11 February 2015 - A groundbreaking centre focused on women, peace and security officially opened this week at LSE by UN Special Envoy, Angelina Jolie. It will be a place where key thinkers, activists, policymakers and academics can gather together in order to better tackle intransigent global problems such as the prosecution of warzone rapists and women’s engagement in politics.

Former UK foreign secretary, William Hague announced that the UK government would provide £1m in support for the project from money recuperated after the Libor scandal. He described sexual violence in conflict as “a major factor in perpetuating conflict and holding back development”.

Historically, sexual violence in conflict has been tacitly accepted as unavoidable, with armies considering rape one of the legitimate spoils of war. During World War II, all sides of the conflict were accused of mass rapes, yet neither of the two courts set up by the victorious allied countries to prosecute suspected war crimes — in Tokyo and Nuremberg — recognized the crime of sexual violence.

It was not until 1992, in the face of widespread reports during the conflict in the former Yugoslavia, that the issue came to the attention of the UN Security Council.
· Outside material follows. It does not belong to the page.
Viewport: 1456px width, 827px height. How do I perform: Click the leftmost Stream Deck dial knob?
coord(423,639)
On 18 December 1992, the Council declared the "massive, organized and systematic detention and rape of women as an international crime that must be addressed.”

Early Progress

From 1993 outbreaks of sexual violence in the conflicts in Rwanda and Yugoslavia prompted their respective International Criminal Tribunals (ICTs) to introduce a sequence of measures which ranged from ICTR’s inclusion of rape as a crime against humanity in 1994, and the first ever prosecution of rape as a crime of genocide in 1998; to the ICTY’s expansion of the definition of slavery to include sexual slavery. Previously forced labour was the only form to be considered a crime against humanity.

Between 2000 and 2013 there were seven UN Security Council resolutions to help raise awareness and trigger action against sexual violence in conflict.
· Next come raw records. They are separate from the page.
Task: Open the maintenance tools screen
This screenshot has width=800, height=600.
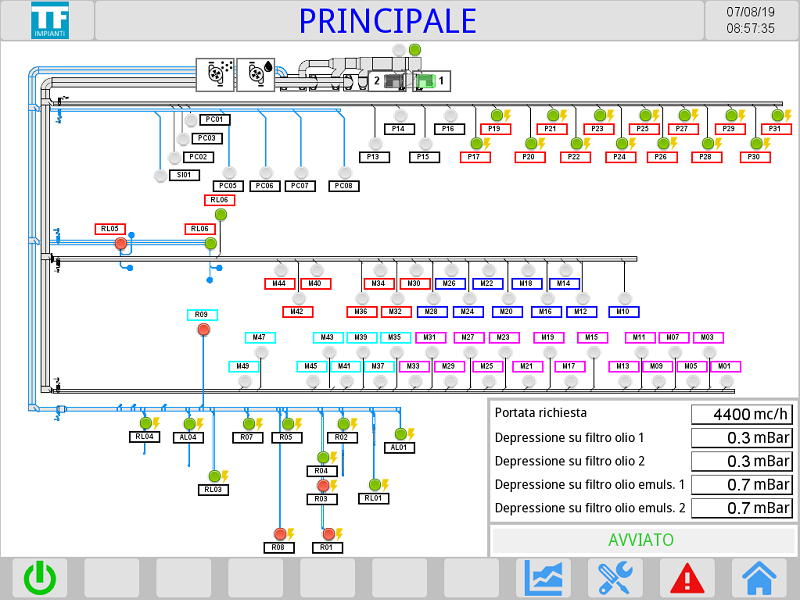Action: point(614,577)
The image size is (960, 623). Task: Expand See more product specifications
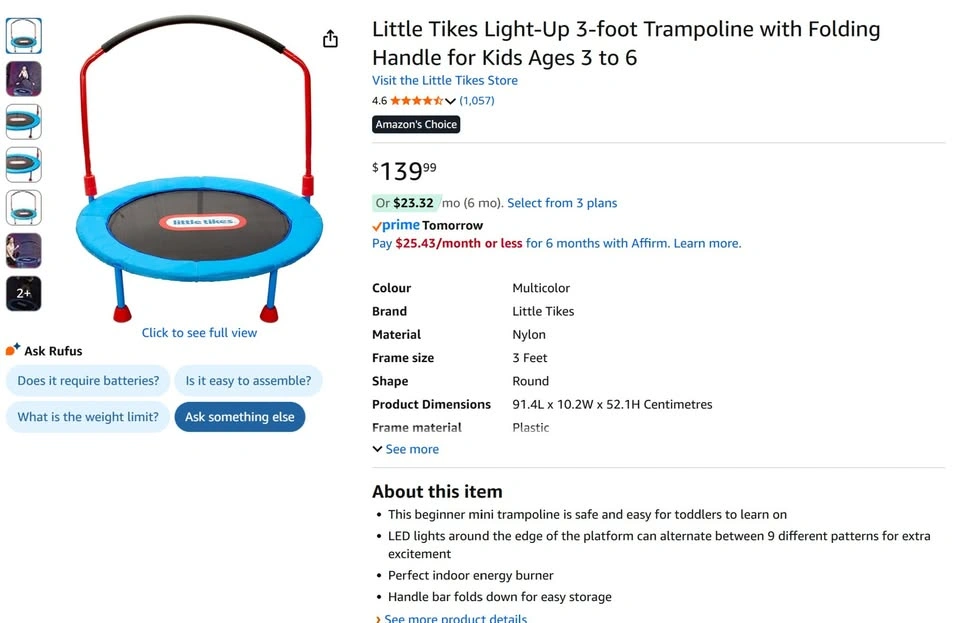(406, 449)
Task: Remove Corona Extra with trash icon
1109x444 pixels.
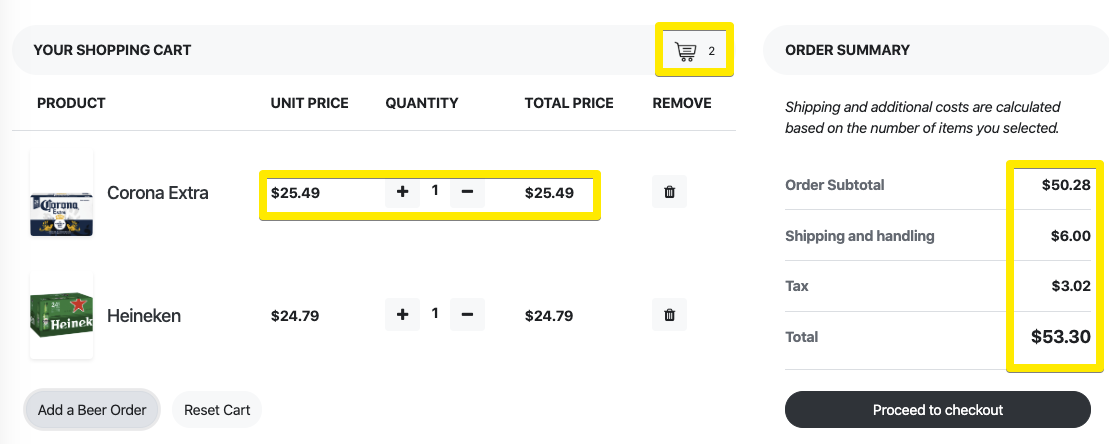Action: pyautogui.click(x=669, y=192)
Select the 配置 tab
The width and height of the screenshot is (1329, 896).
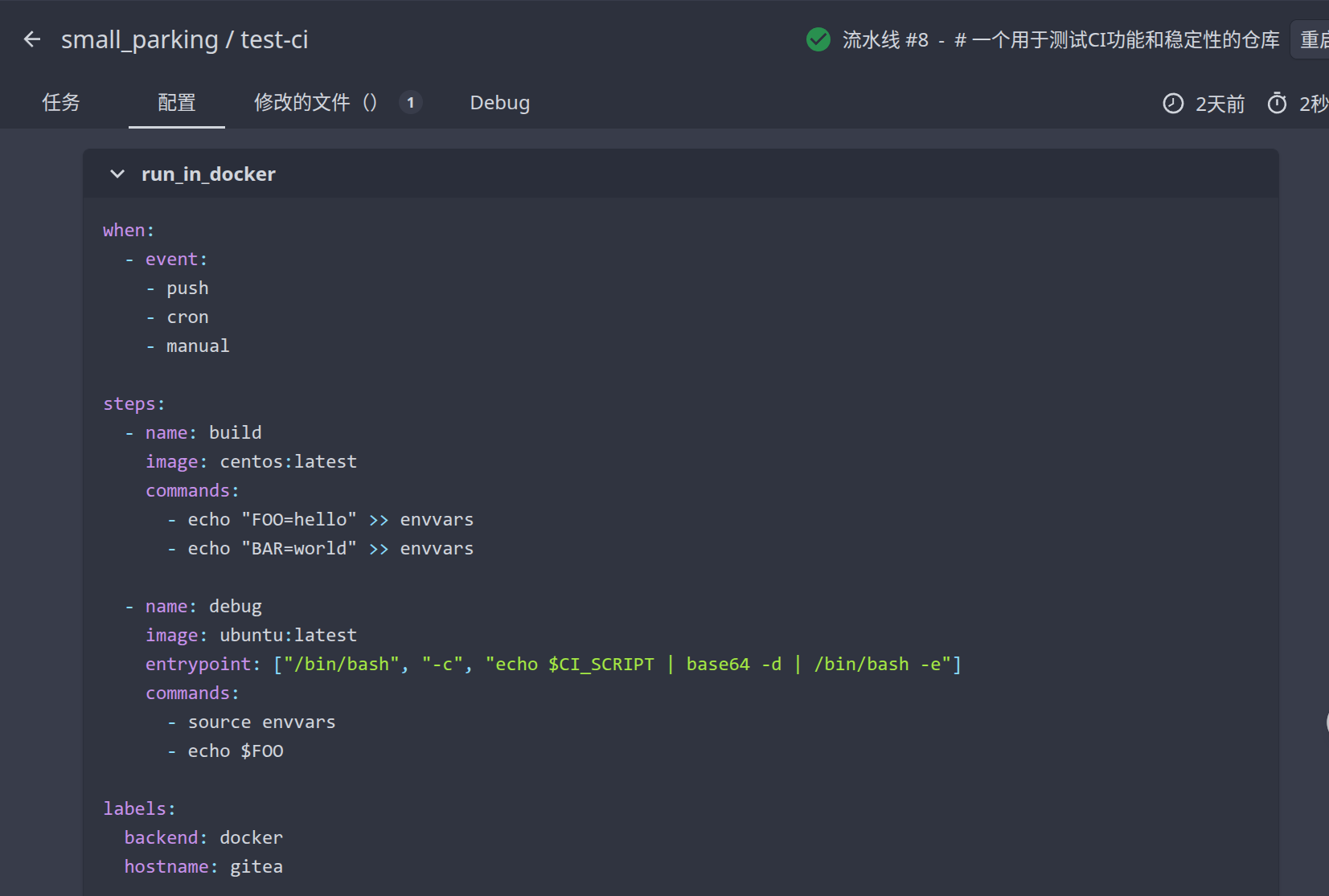click(x=176, y=102)
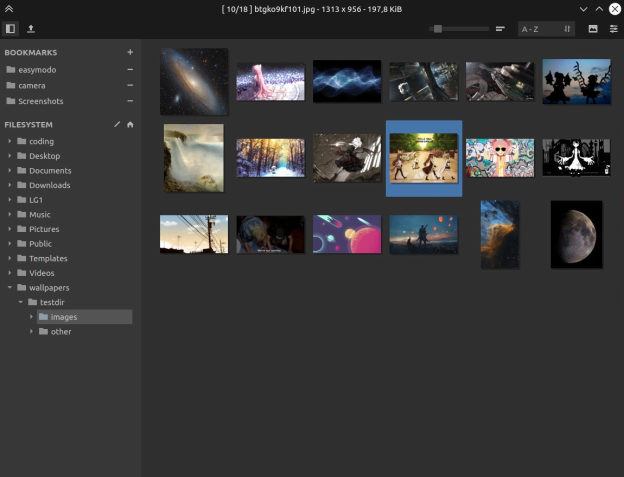Add a new bookmark with plus icon
This screenshot has width=624, height=477.
tap(130, 52)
In 2007, the work of various UN agencies to combat sexual violence was put under one umbrella: UN Action Against Sexual Violence in Conflict, uniting the work of 13 UN entities in order to facilitate large scale strategies.

Looking Ahead

And yet there is still a lot of work to be done in terms of understanding and combating sexual violence as a weapon of war. The stigmatization surrounding sexual violence means that the victim, rather than the rapist continues to be socially penalized by the community. Hague commented at the launch of the centre that sexual violence in conflict is “hardly talked about by foreign ministers or even considered a security issue”.

Angelina Jolie called for “the empowerment of women to be the highest priority for the finest minds, in the best academic institutions” - a goal which this new centre will help to facilitate.